1975. Back seat of my Mama’s car. That familiar viscerally revolting smell, coupled with the strangely aspirational vision of my hero, my queen, my mother, her elegantly veined hand out the window, cigarette perched between first and middle finger. Music, lightness, breeze. Freedom.

1985. My bathroom, my childhood home, standing on the closed toilet seat smoking into an exhaust vent two feet above my head, praying I’d go undetected, savouring the naughty victory. I’m exactly like her. I’m nothing like her. I’m nothing but her. Freedom.

1995. My Gramercy Park alcove studio. Rolling my own cigarettes, this time with marijuana, working too hard, playing too hard, doubting too hard, wondering if there was some layer I was missing, some alternate reality in which I wasn’t existing. Freedom.

2005. Sneaking a smoke out my window. New apartment, same battle. This time I was wondering if any of my students might catch a glimpse of me smoking and how that would go over. Knowing that this habit was a finite experience, and that someday I’d stop looking over my shoulder and start living my real life. Freedom.

2015. Mother of a 9 year old, I am one year sober, clean. Feeling the truth that the slavery is OVER and it’s time to find out who I can be. Time to fashion my days out of ease and simplicity. Time to create and enjoy a new threshold of prosperity. Freedom.

2016. October, two years sober. Late night laundry run in my building in New York, passing by an apartment door near the laundry room, the unmistakable smell of chain smoking wafts into the hall. The smell causes a cascade of visuals: the orange carpet of my Grandma Belle’s apartment, my home away from home, candy dishes full of sugary pink wintergreen discs, M&Ms and cigarette butts. The dark of night, when my Mama and my Grandma would talk on the terrace, their laughter, their murmurings, their freedom. The sliding doors always slightly open so they could hear us, and through that opening, that same exact smell, so curious, steadily poisoning themselves. Freedom.

I knew it. Back then, in the 70s and 80s, I’d already registered that smoking meant closeness, family, shared secrets, and home.
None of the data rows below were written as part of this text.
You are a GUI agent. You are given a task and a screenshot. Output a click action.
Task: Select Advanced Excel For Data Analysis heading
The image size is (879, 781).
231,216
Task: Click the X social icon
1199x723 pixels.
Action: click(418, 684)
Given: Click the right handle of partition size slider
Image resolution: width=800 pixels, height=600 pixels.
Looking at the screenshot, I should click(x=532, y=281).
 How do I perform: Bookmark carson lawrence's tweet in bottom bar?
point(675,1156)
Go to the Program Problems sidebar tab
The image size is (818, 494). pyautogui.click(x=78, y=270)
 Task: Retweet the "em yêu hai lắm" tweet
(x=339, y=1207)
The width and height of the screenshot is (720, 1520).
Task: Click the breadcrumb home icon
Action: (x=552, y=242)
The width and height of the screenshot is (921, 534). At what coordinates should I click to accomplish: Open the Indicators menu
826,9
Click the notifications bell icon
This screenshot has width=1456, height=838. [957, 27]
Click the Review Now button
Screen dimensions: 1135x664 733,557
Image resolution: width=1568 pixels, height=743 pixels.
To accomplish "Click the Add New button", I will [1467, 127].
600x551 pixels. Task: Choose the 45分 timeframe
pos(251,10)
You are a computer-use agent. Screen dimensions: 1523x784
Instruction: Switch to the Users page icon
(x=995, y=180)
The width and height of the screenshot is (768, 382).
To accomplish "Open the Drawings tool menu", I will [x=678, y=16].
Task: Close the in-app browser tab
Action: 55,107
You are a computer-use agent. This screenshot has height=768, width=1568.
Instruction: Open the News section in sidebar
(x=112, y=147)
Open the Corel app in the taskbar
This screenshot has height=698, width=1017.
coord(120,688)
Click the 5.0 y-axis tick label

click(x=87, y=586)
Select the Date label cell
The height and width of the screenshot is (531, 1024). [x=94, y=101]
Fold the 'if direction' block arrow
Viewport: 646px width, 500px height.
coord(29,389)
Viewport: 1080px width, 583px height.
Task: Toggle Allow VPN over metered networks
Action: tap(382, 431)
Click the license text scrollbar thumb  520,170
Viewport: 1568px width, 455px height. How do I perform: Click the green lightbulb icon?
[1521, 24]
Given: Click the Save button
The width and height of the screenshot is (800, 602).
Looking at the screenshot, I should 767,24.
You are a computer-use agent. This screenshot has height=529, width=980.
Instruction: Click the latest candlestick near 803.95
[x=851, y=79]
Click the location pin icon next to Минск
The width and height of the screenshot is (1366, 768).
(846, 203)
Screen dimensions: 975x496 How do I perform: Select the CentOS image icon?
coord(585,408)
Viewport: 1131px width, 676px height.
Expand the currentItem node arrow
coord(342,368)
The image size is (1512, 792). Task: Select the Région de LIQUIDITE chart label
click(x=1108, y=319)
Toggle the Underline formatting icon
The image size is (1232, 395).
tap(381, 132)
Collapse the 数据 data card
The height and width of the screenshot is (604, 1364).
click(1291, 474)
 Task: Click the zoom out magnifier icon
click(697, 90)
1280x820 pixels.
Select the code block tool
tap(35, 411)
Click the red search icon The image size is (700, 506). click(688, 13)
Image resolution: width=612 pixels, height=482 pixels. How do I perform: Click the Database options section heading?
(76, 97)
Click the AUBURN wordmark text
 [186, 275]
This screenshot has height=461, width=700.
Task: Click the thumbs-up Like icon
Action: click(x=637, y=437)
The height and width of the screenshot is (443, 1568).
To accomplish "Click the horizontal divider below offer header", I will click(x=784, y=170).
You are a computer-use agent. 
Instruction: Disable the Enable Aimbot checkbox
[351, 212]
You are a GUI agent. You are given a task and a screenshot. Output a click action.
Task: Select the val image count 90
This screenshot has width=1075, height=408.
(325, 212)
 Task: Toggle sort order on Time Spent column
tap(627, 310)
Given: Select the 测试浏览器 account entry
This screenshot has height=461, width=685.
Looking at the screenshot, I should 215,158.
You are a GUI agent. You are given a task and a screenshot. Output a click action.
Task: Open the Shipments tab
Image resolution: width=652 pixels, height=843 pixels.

I struggled for so many years, sneaking around with myself, to learn that true freedom means freedom from that or any slavery; freedom means love, freedom means clear seeing, freedom means full healing. Freedom means waking up in the morning with a soft mind, a warm heart that magnetizes my boy to my mat. Freedom means knowing that he’s one step farther away from all that.

Thank you to all the forces for freedom in my life that have held my hand here. Thank you for the many years that I struggled, numbing my lungs and my body, thinking that was freedom.

Thank you for all the mornings I’ve woken up early, knowing and feeling myself as light; lightkeeper, lightseeker, lightworker, lighthouse.

And most importantly. Thank you to all who’ve asked for my help; you know who you are. Your daily presence feeds me and frees me.